Question

The value of \(\cos^{-1}(\cos(\frac{7\pi}{6}))\) is equal to

• A. \(\frac{7\pi}{6}\)
• B. \(\frac{\pi}{6}\)
• C. \(\frac{\pi}{3}\)
• D. \(\frac{2\pi}{3}\)
• E. \(\frac{5\pi}{6}\)

Answer 1

Answer: (E)

We are given the expression \( \cos^{-1} \left( \cos \left( \frac{7\pi}{6} \right) \right) \). The range of the inverse cosine function, \( \cos^{-1} x \), is \( [0, \pi] \). However, \( \frac{7\pi}{6} \) is outside this range. To find the value, we first calculate the cosine of \( \frac{7\pi}{6} \). We know that: \[ \cos \left( \frac{7\pi}{6} \right) = \cos \left( \pi + \frac{\pi}{6} \right) = -\cos \left( \frac{\pi}{6} \right) = -\frac{\sqrt{3}}{2} \] Now, we want to find the angle in the range \( [0, \pi] \) whose cosine is \( -\frac{\sqrt{3}}{2} \). This angle is \( \frac{5\pi}{6} \). Thus, the value of \( \cos^{-1} \left( \cos \left( \frac{7\pi}{6} \right) \right) \) is \( \frac{5\pi}{6} \).

The correct option is (D) : \(\frac{5\pi}{6}\)

Answer 2

We want to find the value of \(\cos^{-1}\left(\cos\left(\frac{7\pi}{6}\right)\right)\).

The range of the inverse cosine function, \(\cos^{-1}(x)\), is \([0, \pi]\).

Since \(\frac{7\pi}{6}\) is not in the range \([0, \pi]\), we cannot directly say that \(\cos^{-1}\left(\cos\left(\frac{7\pi}{6}\right)\right) = \frac{7\pi}{6}\).

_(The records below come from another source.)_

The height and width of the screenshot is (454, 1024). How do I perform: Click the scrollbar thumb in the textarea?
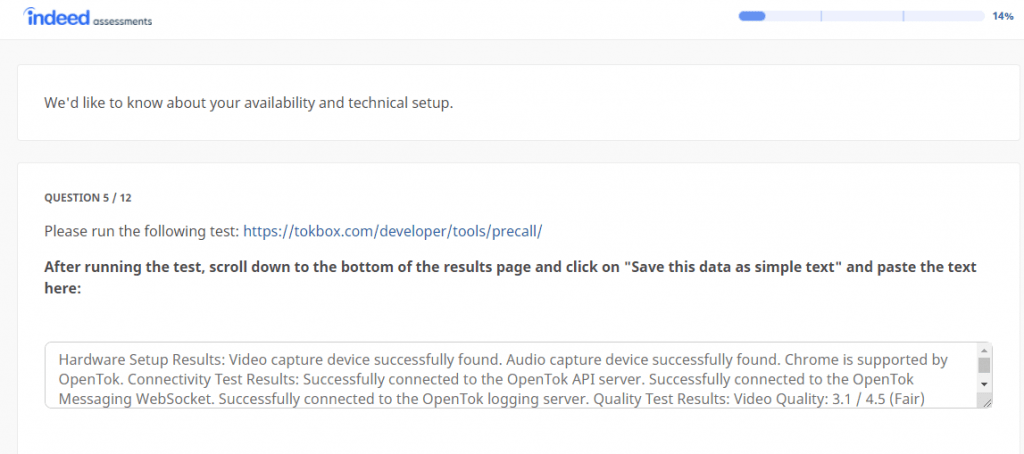tap(984, 365)
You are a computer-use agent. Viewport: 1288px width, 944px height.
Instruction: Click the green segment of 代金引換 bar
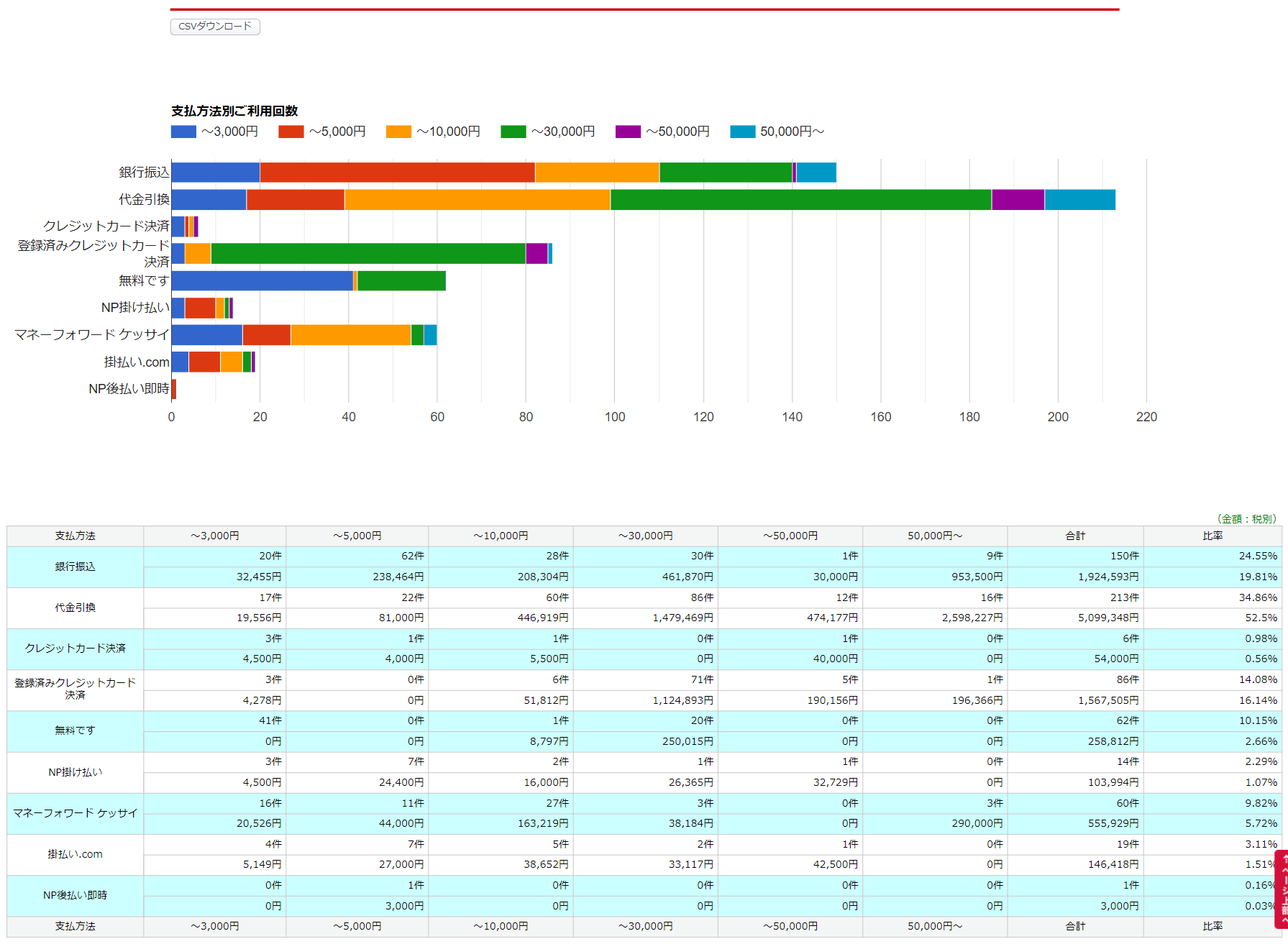coord(800,200)
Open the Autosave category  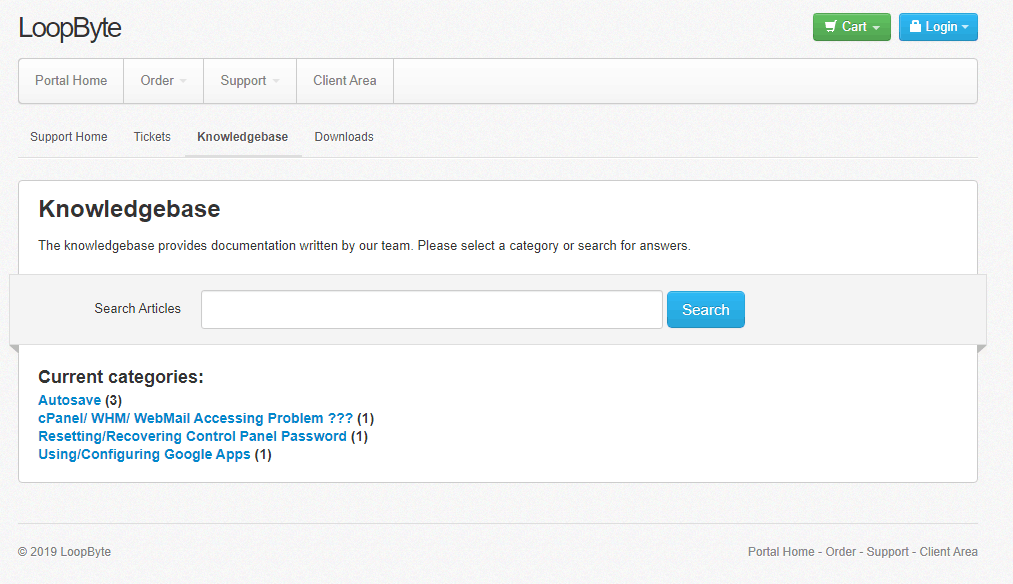(x=70, y=401)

We have \(\cos\left(\frac{7\pi}{6}\right) = \cos\left(\pi + \frac{\pi}{6}\right) = -\cos\left(\frac{\pi}{6}\right) = -\frac{\sqrt{3}}{2}\).

Now we want to find \(\theta\) such that \(\cos\theta = -\frac{\sqrt{3}}{2}\) and \(0 \le \theta \le \pi\).

We know that \(\cos\left(\frac{5\pi}{6}\right) = -\frac{\sqrt{3}}{2}\) and \(\frac{5\pi}{6}\) is in the interval \([0, \pi]\).

Therefore, \(\cos^{-1}\left(\cos\left(\frac{7\pi}{6}\right)\right) = \frac{5\pi}{6}\).